I recommend the pot roast, and stab at it on his menu.  He looks at me annoyed.  Even though it is I who seek to take his emotional temperature, to understand where he is, the man-boy figures me out before I do him.  He knows I’m on a train.  It’s one of the compensations, I suppose, of his traumatic past.  He can sense what’s going on in others.  It’s a survival technique.  But what it means to me in this moment is that he’s winning the game.
When Dot returns with “Ready?” a.k.a. “Get your shit together guys, I got things to do,” I order pot roast.  “What kind of lettuce is in your dinner salad?”  She looks at me like she’s about to say something like “green lettuce, you moron” in and around the chewing of her gum.  “Good old iceberg style.  That okay?  You want Thousand Island with that, or ranch?”  I order oil and vinegar which she writes down on her pad without saying anything.
“How about you young man?” There is a pause.  The man-boy is pushing it, I think.  Seeing how far he can go.  “I’ll have the double bacon cheeseburger,” he says, and hands Dot his menu.  He orders a root beer, and we’re off.  I sigh.
On the television hanging from the ceiling over the counter, Glenn Beck is holding court.  I have only one thing to say about Brother Beck, the demagogue of our convulsing age:  fuck him.  Okay, maybe that’s two things. In fact, I have never watched a single segment of his on television, nor listened to an entire program on the radio.  All I know is that my parents in Provo, Utah watch him religiously, and that their anxiety levels over the state of humanity, the earth and the horsemen of the apocalypse are off the fucking charts.  Visit after visit, I am regaled by the latest racism of the nation’s first black president, the latest attack on the family and the latest conspiracy involving socialists.
            But.

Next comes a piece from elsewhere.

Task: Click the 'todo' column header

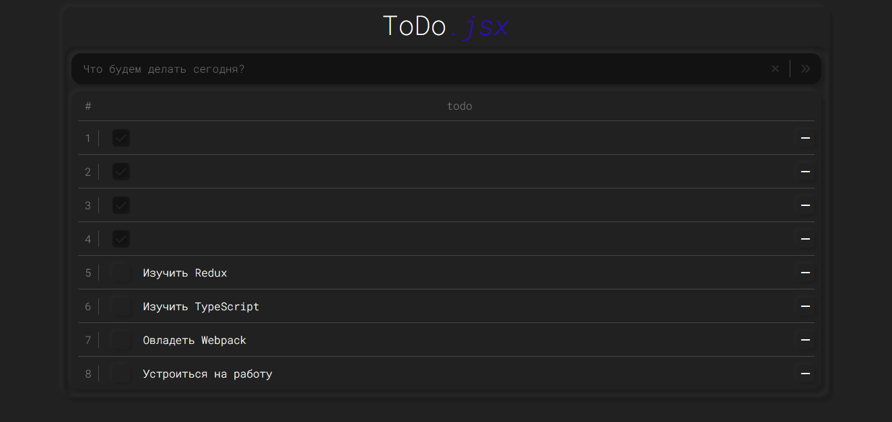Action: coord(460,106)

I am not going to say anything more about Brother Beck, a man who converted to the religion of my childhood because, he said at one point, he wanted to have sex with the girl he was dating, and she insisted on it.  (Of course, the first time I got married was because as a 25 year-old sort-of-virgin, I wanted to have sex too and couldn’t, without tipping over a very large apple cart, without first getting married…but that was entirely different.)
            Fortunately, Brother Beck’s show is captioned, and we can ignore him over our dinner with no wine by simply averting our eyes.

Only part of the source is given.